◆ **TASK GOAL**
Within the entries below, output exactly the lines between the line containing "Where should I click to: Open" and the line containing "The image size is (790, 613).", inclusive, and omit any picture.
==== STORED DATA ====
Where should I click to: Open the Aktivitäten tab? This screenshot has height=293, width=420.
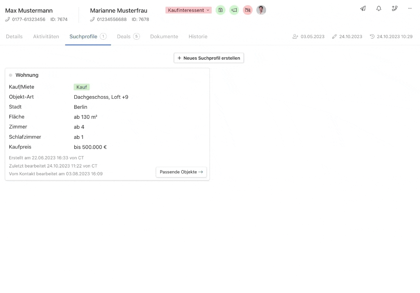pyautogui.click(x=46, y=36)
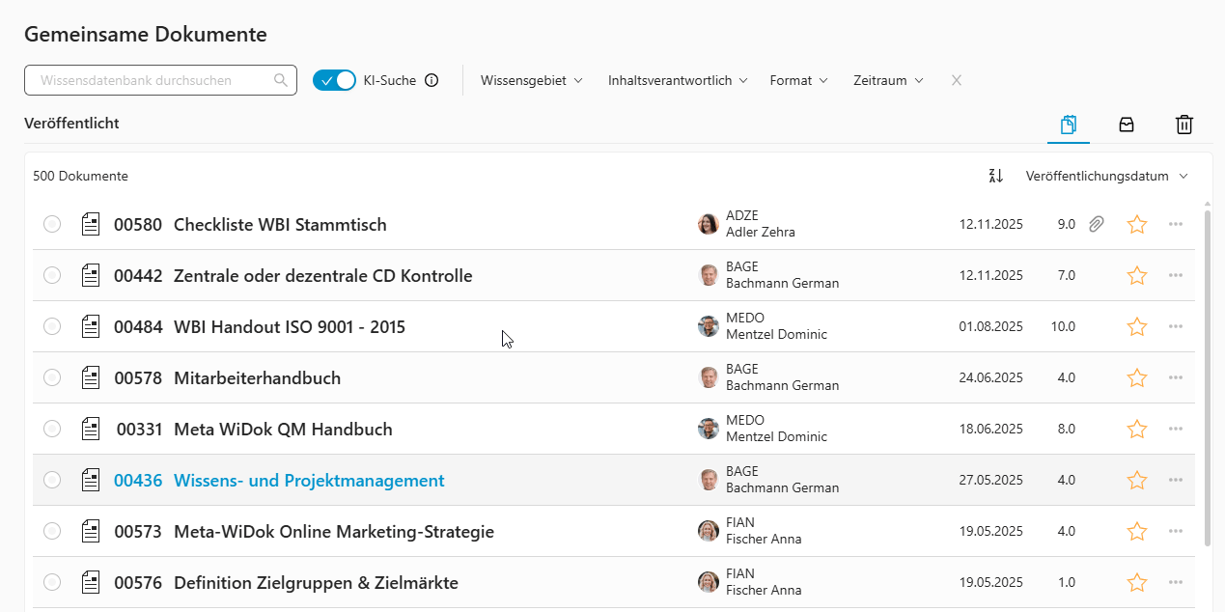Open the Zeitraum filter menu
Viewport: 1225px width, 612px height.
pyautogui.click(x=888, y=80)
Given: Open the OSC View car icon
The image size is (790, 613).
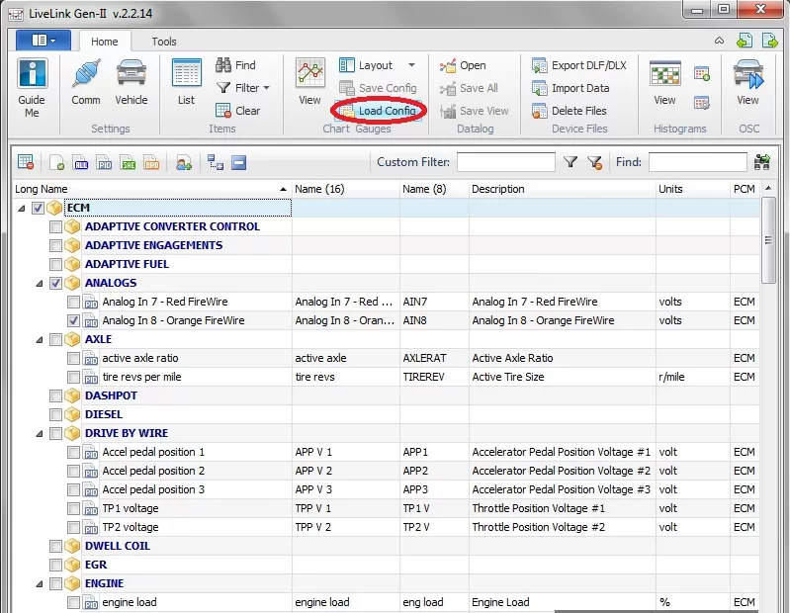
====
==== STORED DATA ====
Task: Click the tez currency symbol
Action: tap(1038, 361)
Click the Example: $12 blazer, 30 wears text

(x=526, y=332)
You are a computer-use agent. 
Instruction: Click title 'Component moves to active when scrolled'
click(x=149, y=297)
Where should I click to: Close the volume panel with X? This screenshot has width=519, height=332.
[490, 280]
====
==== STORED DATA ====
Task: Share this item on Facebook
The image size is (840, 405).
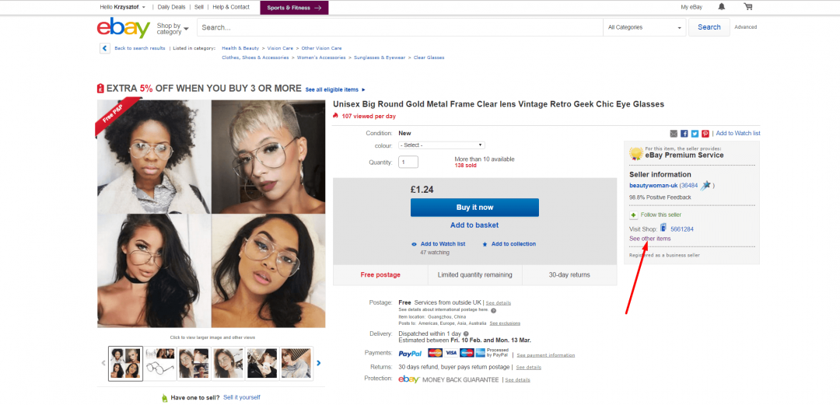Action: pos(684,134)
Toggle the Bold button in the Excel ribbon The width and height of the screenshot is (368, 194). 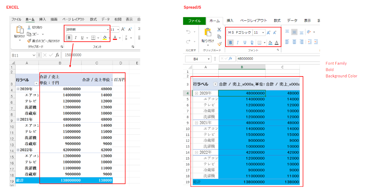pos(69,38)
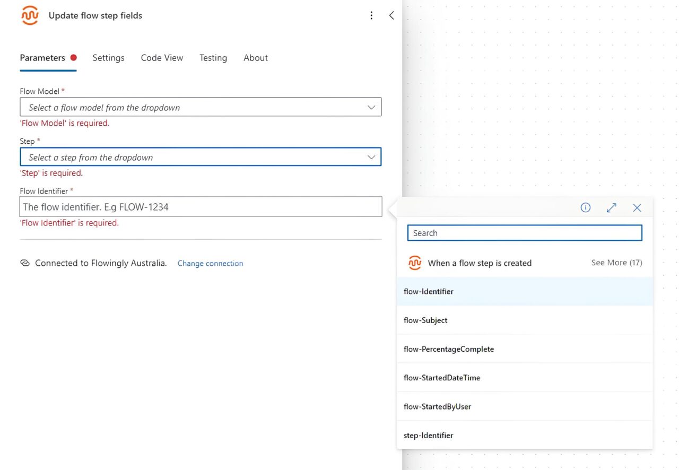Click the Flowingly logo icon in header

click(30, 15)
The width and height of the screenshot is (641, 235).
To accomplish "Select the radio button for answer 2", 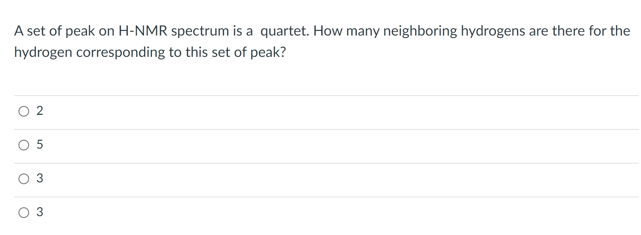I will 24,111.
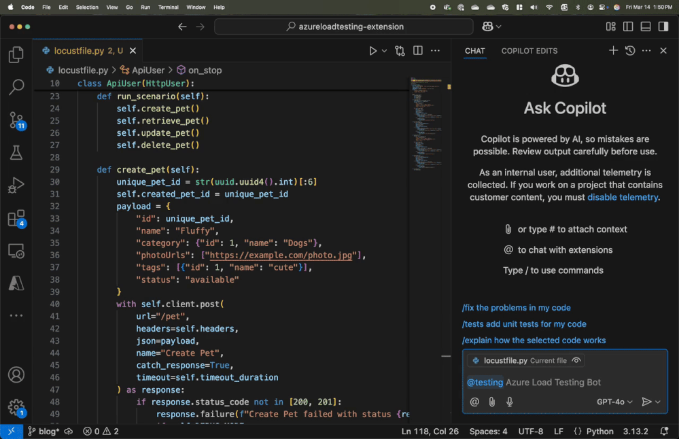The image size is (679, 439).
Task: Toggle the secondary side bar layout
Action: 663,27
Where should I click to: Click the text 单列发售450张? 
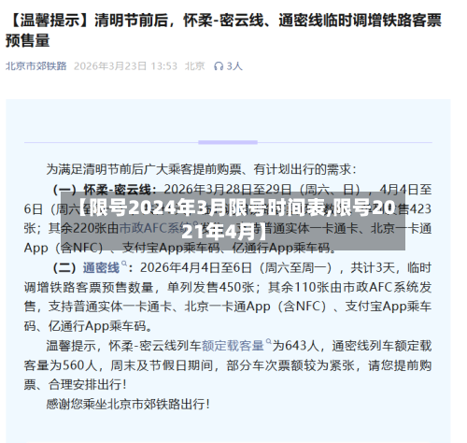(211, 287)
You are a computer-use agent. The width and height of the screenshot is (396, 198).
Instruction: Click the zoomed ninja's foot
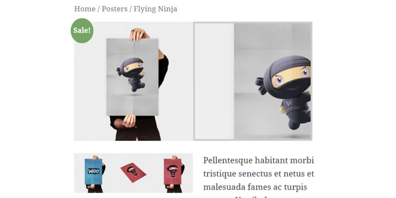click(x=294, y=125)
====
◆ **EXERCISE SOLUTION**
Where should I click to: Open the Aktivitäten tab? This screenshot has height=293, width=420.
pyautogui.click(x=46, y=36)
Open the Zeitraum filter menu
Viewport: 1225px width, 612px height.
pyautogui.click(x=888, y=80)
Given: Open the OSC View car icon
The image size is (790, 613).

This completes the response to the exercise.